G protein-coupled receptors represent the largest family of membrane receptors translating extracellular into intracellular signals. Endogenous ligands for these receptors range from physical stimuli (e.g., light and odorants) to ions and chemical transmitters, such as "classical" biogenic amines, nucleotides and peptides. Some of these receptors are pathologically altered in neurodegenerative and psychiatric diseases and indeed represent the target for a variety of already marketed psycho-active drugs. With the publication of the human genome, it has become evident that there still are many "orphan" G protein-coupled receptors, i.e., receptors responding to yet-unidentified endogenous ligands. A large amount of these receptors are expressed in nervous tissues, but, apart from their molecular structure, we have no information concerning their physiological roles and alterations in disease states.

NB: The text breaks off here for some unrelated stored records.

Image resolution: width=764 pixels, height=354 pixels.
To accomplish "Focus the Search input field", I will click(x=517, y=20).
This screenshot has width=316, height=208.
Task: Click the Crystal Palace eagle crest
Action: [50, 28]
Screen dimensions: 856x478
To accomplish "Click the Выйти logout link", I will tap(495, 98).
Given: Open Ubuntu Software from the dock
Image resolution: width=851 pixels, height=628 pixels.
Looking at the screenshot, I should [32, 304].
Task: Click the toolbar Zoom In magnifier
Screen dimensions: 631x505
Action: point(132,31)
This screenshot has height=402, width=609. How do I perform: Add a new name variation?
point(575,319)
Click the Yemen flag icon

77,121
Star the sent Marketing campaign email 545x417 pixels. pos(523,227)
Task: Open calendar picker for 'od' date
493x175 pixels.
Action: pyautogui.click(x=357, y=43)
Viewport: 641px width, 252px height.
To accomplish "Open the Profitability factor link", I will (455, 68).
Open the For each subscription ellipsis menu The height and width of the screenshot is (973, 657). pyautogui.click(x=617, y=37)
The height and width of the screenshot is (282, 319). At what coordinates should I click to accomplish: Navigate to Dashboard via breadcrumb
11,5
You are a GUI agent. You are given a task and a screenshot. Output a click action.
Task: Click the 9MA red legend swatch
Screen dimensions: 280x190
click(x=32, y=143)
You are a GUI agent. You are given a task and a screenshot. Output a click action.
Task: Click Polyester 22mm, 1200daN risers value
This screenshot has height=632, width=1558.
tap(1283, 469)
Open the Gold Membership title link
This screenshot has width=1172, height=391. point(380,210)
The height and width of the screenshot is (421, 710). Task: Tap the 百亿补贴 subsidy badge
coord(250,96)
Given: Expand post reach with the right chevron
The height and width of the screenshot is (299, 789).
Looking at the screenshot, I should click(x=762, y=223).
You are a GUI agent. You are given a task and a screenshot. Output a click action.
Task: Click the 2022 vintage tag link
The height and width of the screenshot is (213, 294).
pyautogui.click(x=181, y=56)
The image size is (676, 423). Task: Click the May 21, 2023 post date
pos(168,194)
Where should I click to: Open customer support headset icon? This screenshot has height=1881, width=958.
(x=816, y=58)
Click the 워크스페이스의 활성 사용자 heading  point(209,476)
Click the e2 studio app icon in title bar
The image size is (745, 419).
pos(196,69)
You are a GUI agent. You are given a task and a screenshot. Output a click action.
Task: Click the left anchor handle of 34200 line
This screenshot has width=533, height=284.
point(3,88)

In this review, we summarise the advancements and pitfalls of the strategies that have been exploited in recent years to "deorphanise" some of these receptors. We also show how, in some cases, this deorphanisation process has resulted in the identification of new potential targets for drug development as well as in the discovery of previously unknown neurotransmitters, including bioactive peptides and substances that had been merely known as metabolic intermediates. We envisage that the deorphanisation of the remaining orphan G protein-coupled receptors will further advance our knowledge of nervous system pathophysiology and unveil additional targets for new therapeutic approaches to human diseases, including psychosis, depression, anxiety, pain and aging-associated neurodegenerative disorders.